Google blocks spyware from Play after Android users targeted

Lipizzan spyware could read emails and record calls, but wasn't installed on many phones

Google has warned that spyware apps are targeting Android, removing 20 from its own Play Store.

In response, the company has added new tools to detect such spyware in apps on its store, according to a post on the Android Developers blog, written by Megan Ruthven, researcher at Android Security and Ken Bodzak, researcher at Neel Mehta Threat Analysis Group.

The apps in question used spyware called Lipizzan, which the researchers said is connected to a "cyber arms company," known as Equus Technologies. The spyware can monitor and nab email, SMS messages, your location, voice calls and other media stored on your handset.

But while 20 apps with Lipizzan code were found on the Google Play Store, they only managed to target fewer than 100 devices, Google said, adding it has "notified all affected devices and removed the Lipizzan apps".

The Lipizzan tool worked in two stages, Google said, usually disguising itself as a backup or cleaner tool.  "Upon installation, Lipizzan would download and load a second 'license verification' stage, which would survey the infected device and validate certain abort criteria," the researchers said. "If given the all-clear, the second stage would then root the device with known exploits and begin to exfiltrate device data to a Command & Control server."

In that second stage, it could take screenshots and photos, steal user data on contacts and files, record calls, monitor location, and even record from the device microphone.
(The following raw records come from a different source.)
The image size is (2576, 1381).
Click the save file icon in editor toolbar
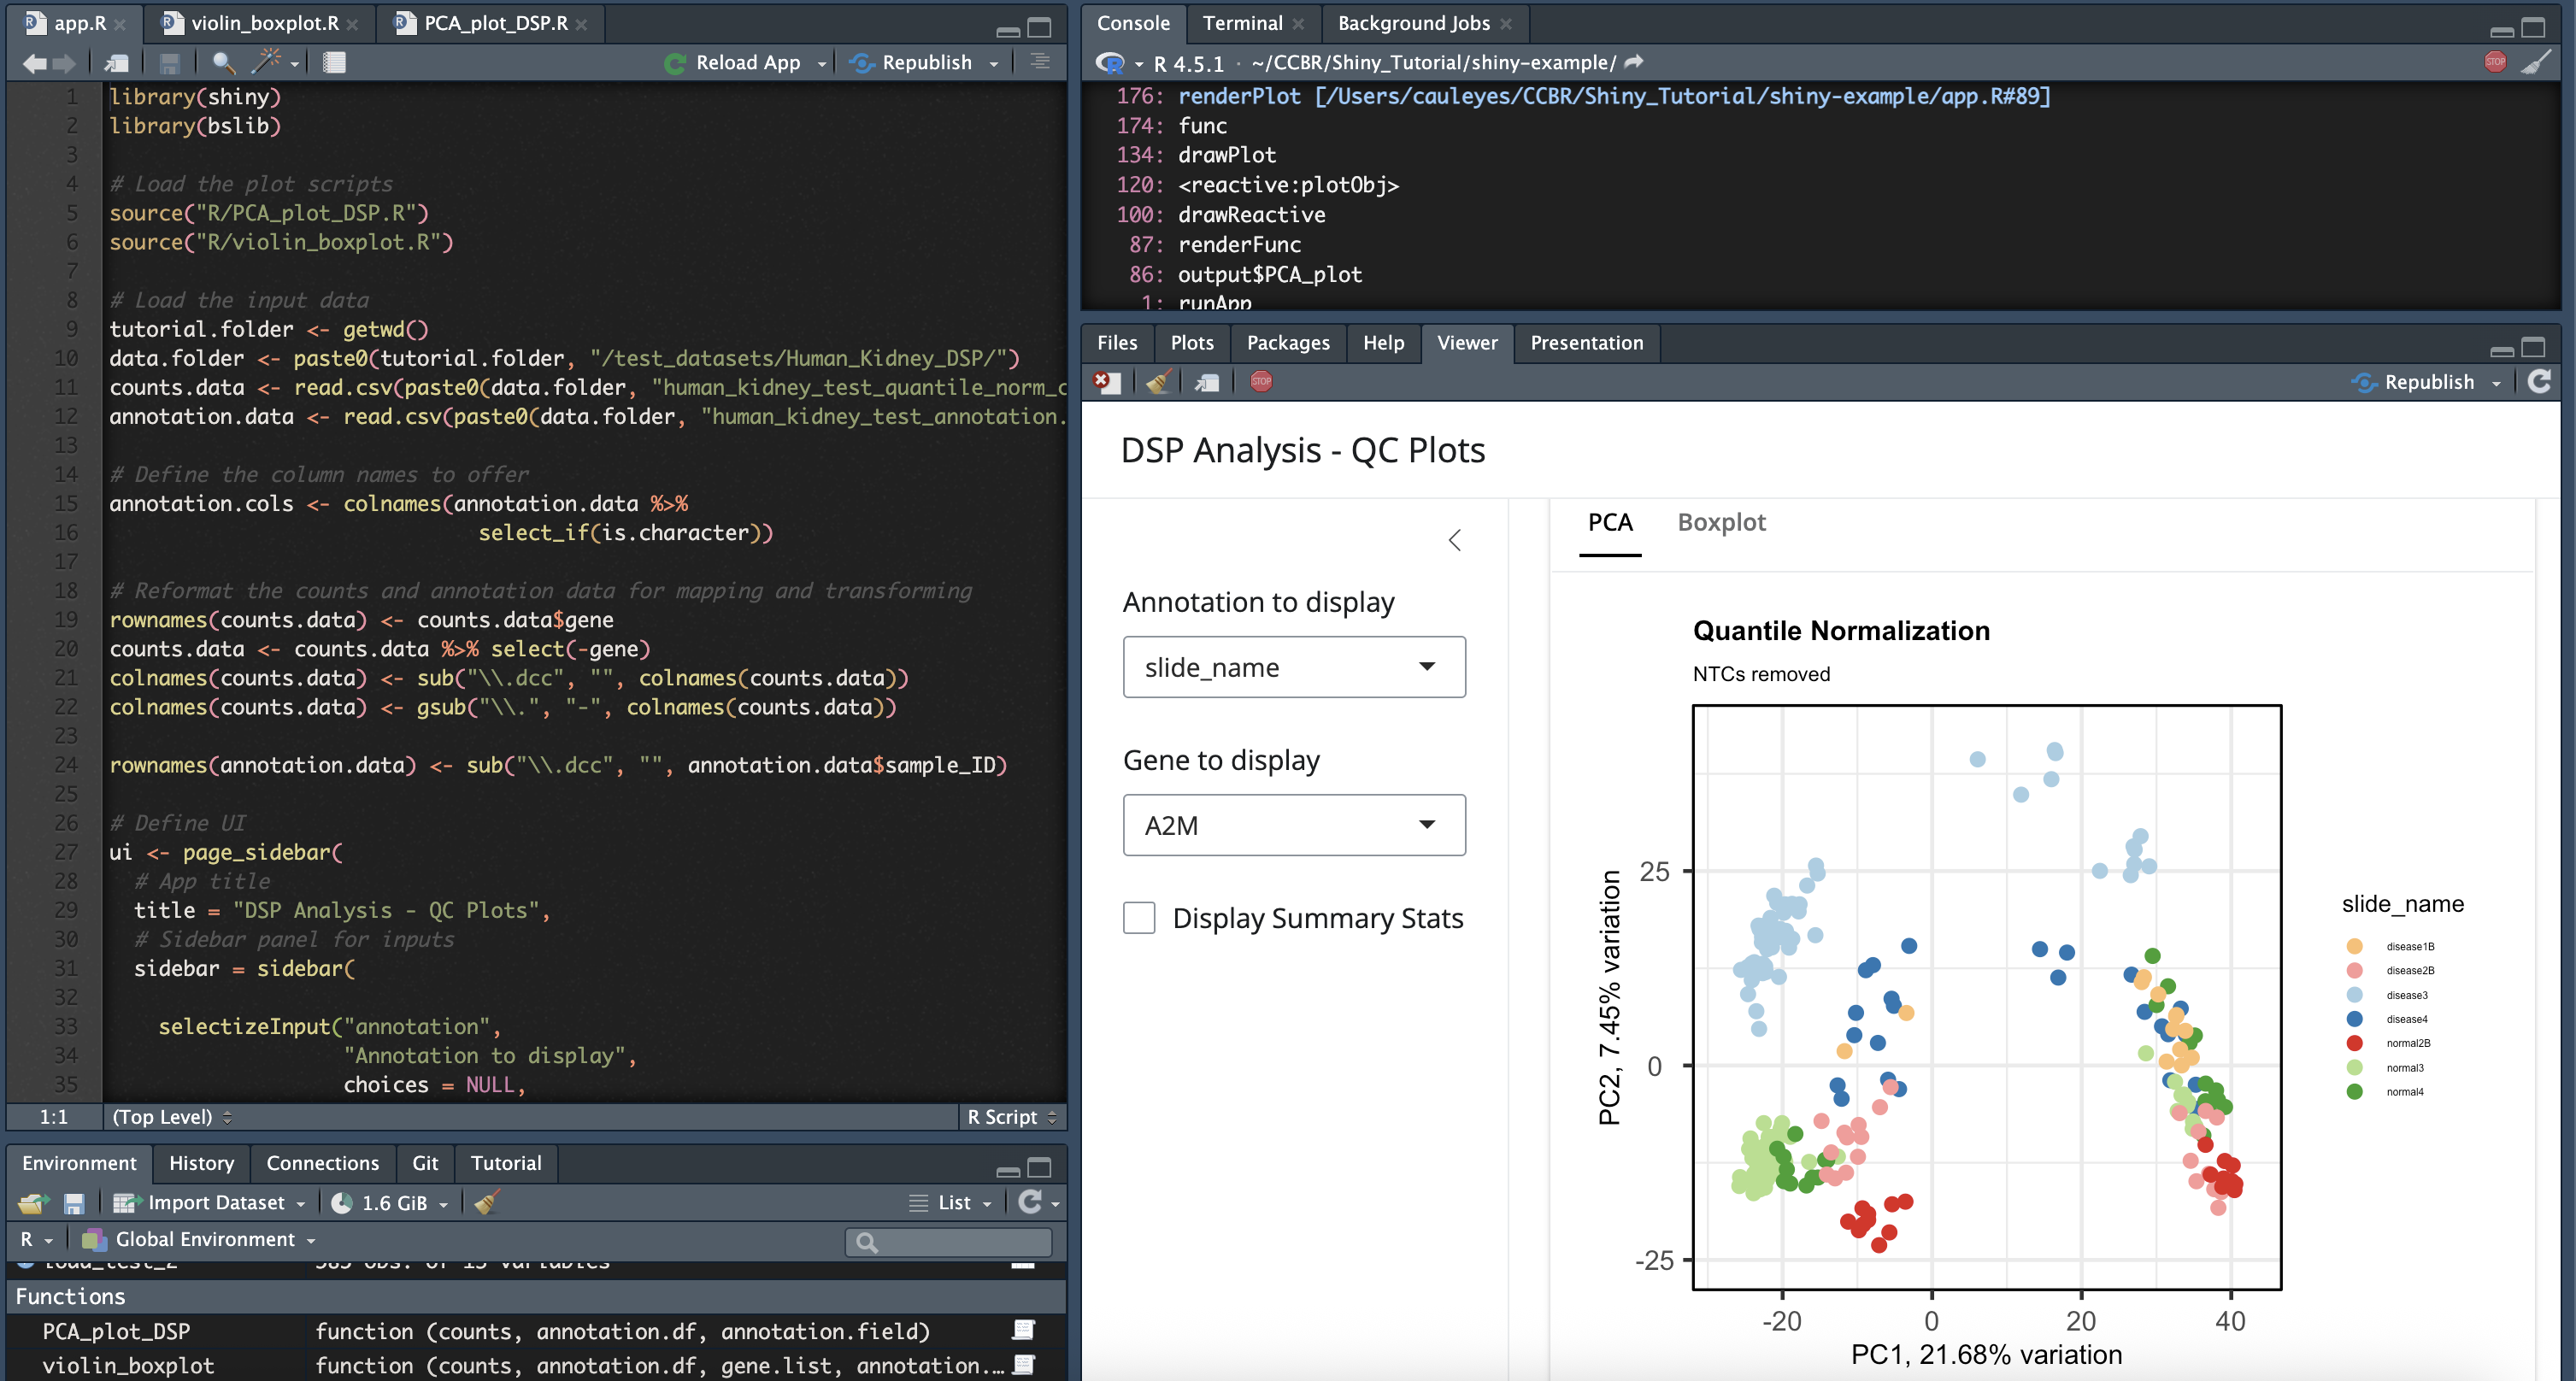pyautogui.click(x=169, y=63)
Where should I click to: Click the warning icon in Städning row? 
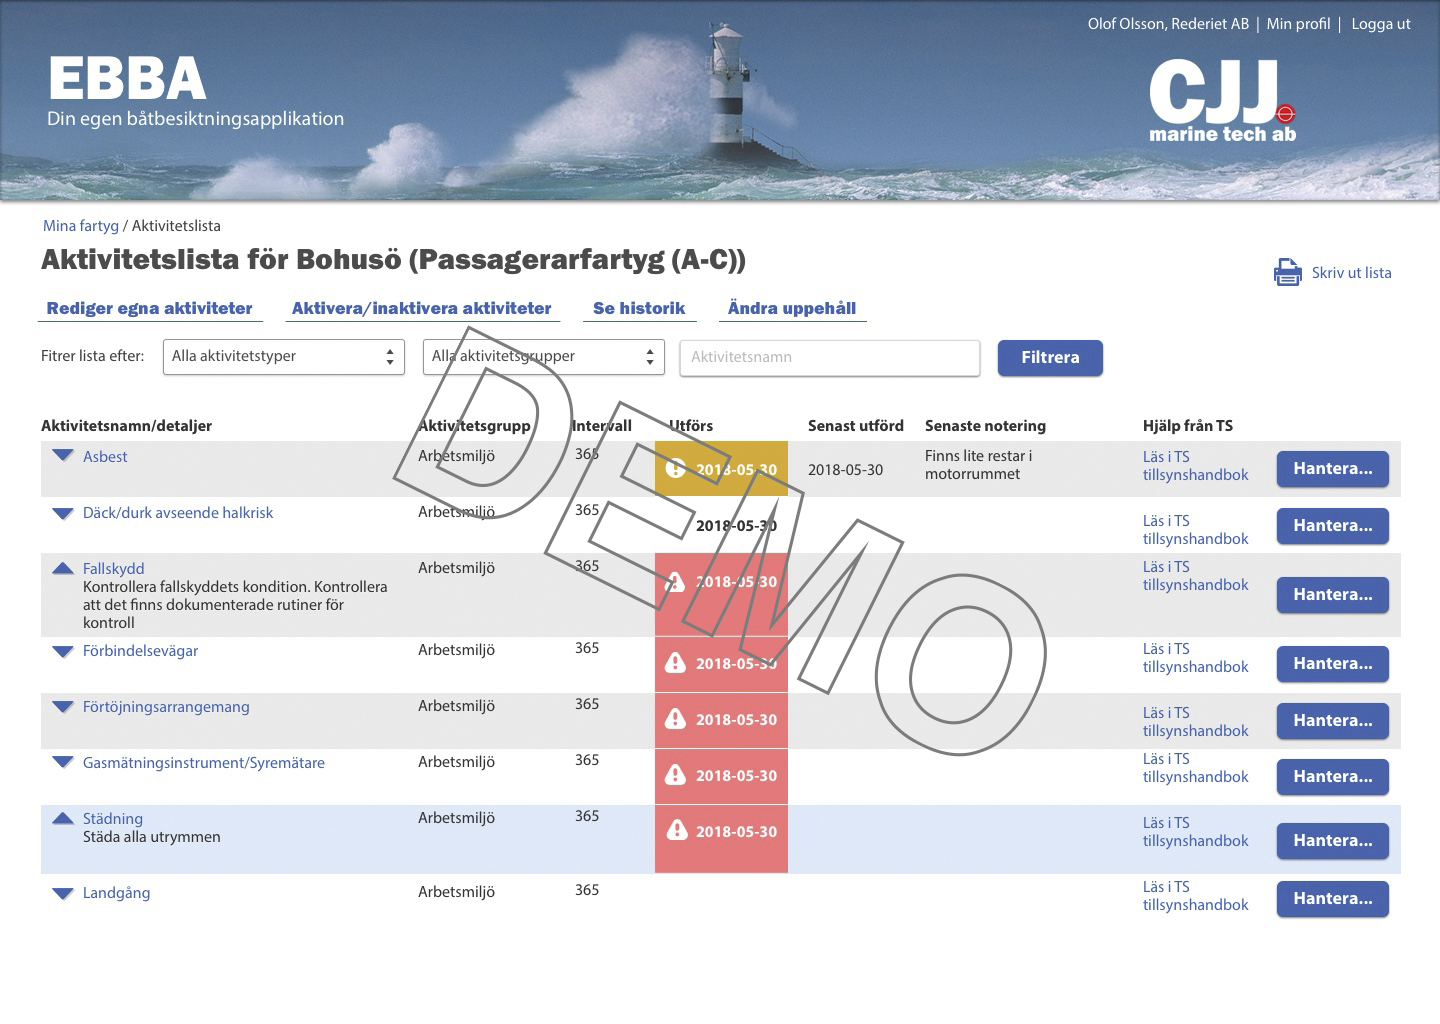pos(677,830)
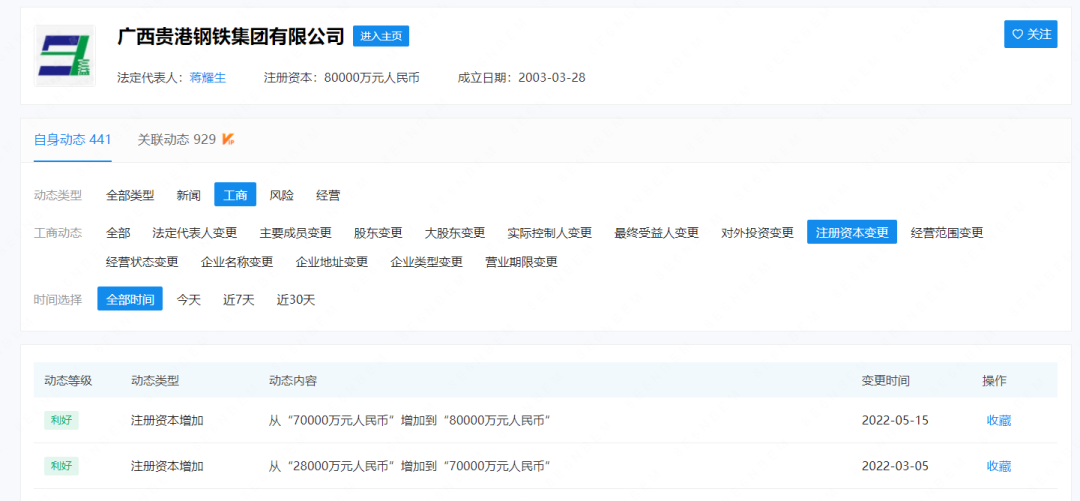Select 全部类型 dynamic type filter

click(130, 195)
It specifically targeted Gmail, Hangouts, LinkedIn, WhatsApp, Messenger, Skype and Snapchat, as well as Telegram.

The attackers were responsive to Google's efforts. When the first round of Lipizzan tools were knocked off the app store, they created new ones. "The apps changed from 'backup' apps to looking like a 'cleaner', 'notepad', 'sound recorder', and 'alarm manager' app," the researchers said. "The new apps were uploaded within a week of the takedown, showing that the authors have a method of easily changing the branding of the implant apps."

Google said it's boosted the security protections of its app store to better detect spyware in the future.